Offered by Rippe & Kingston, LMS V-Enterprise Edition is a financial and practice management system developed by CPAs specifically for use in law offices.

Bill Handling

Bill4Time is a time- and expense-tracking and billing application that offers related functions, such as project management and scheduling.

There is also an accompanying mobile application, Bill4Time Mobile, that can be installed on a variety of platforms. The entries are wirelessly uploaded to the Bill4Time servers in real-time.

Marketcircle, another time and billing software, allows users to not only track time and manage expenses but also customize reports to see which clients haven't paid their bills.

Office Management

HiPerSoft has recently upgraded Practice Information Powertool 2008, its core case management-calendaring-time and billing-document management system. The v 2.0 feature set includes enhanced reports, customs forms and billing. Next up in upgrades, according to the company, is integration with Outlook, iCal and Address Book.

LawStream Law Office Management is an integrated financial and practice management application for law offices.
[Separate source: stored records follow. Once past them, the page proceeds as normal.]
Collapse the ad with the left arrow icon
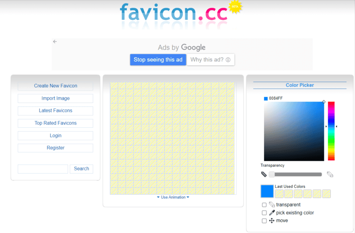The height and width of the screenshot is (233, 355). [55, 41]
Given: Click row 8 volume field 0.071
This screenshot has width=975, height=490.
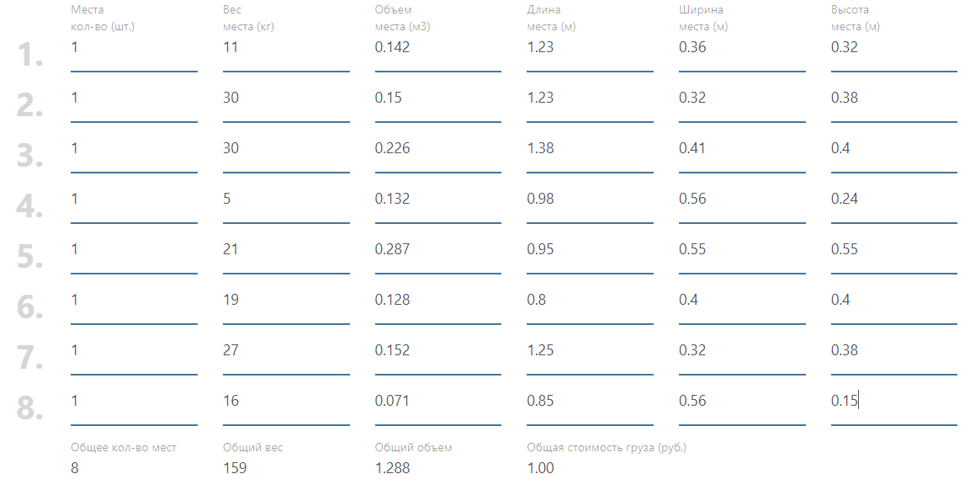Looking at the screenshot, I should click(x=437, y=402).
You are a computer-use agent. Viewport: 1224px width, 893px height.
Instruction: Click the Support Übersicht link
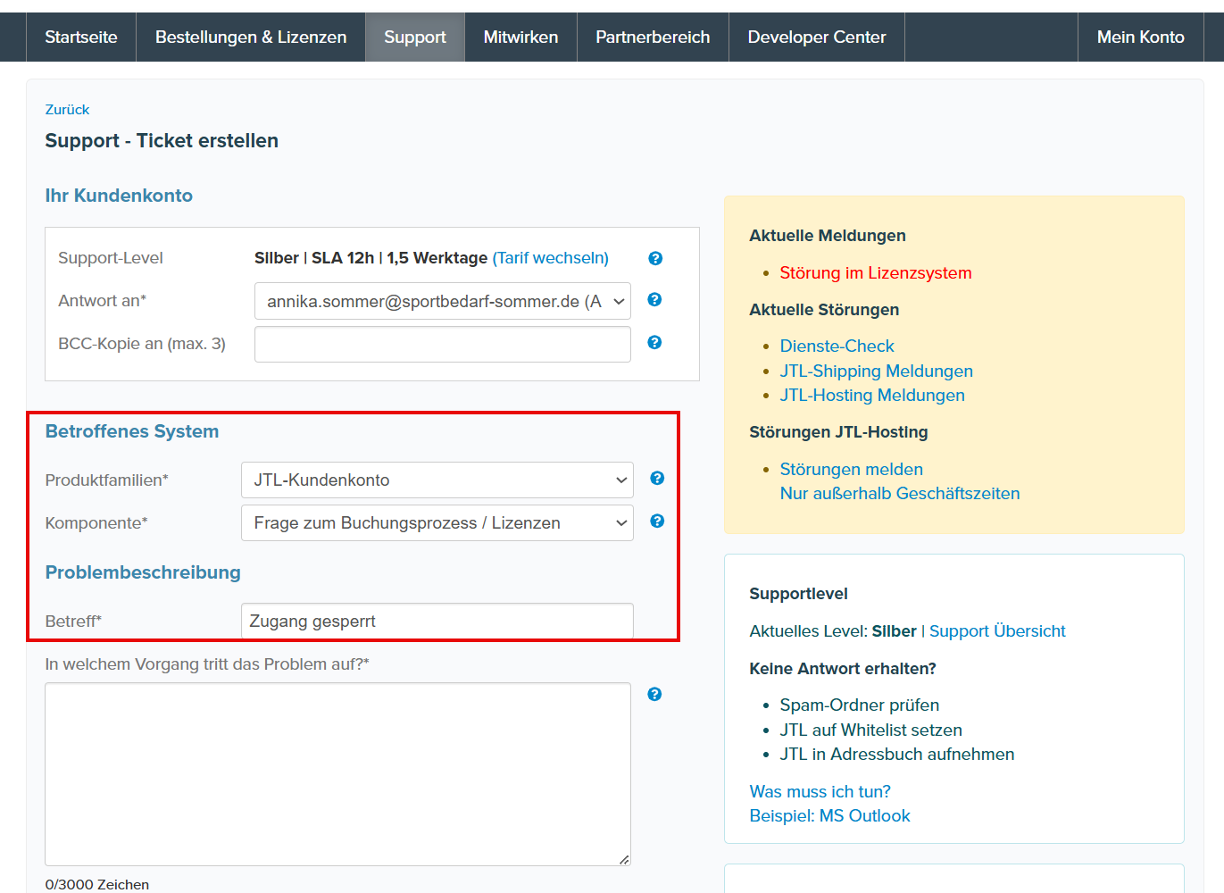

Its feature-set includes timekeeping, billing, disbursement-tracking, scheduling (including rules-based reminders), general ledger, trust accounting, receivables, general management, conflict avoidance and contact management.

Specialized Applications

DepoSmart, Clarity Legal Software's flagship product for MacIntel systems, lets users annotate transcripts. Users can also connect to and import real-time transcripts from a court reporter during a deposition.

Another Clarity Legal Software product, TrialSmart, reviews, analyzes and presents electronic legal transcripts. The application supports solo practitioners or larger firms, as well as judges and clerks. One item in the feature set lets users attach video that can later be synchronized to the transcript and presented to a jury using Clarity's video editor. Video clips can also be exported to Keynote or PowerPoint.

Transcript Manager Pro, a 1360 Studios product, is a real-time transcript management tool that not only connects to court reporters, but also searches for, highlights and annotates deposition or court transcripts.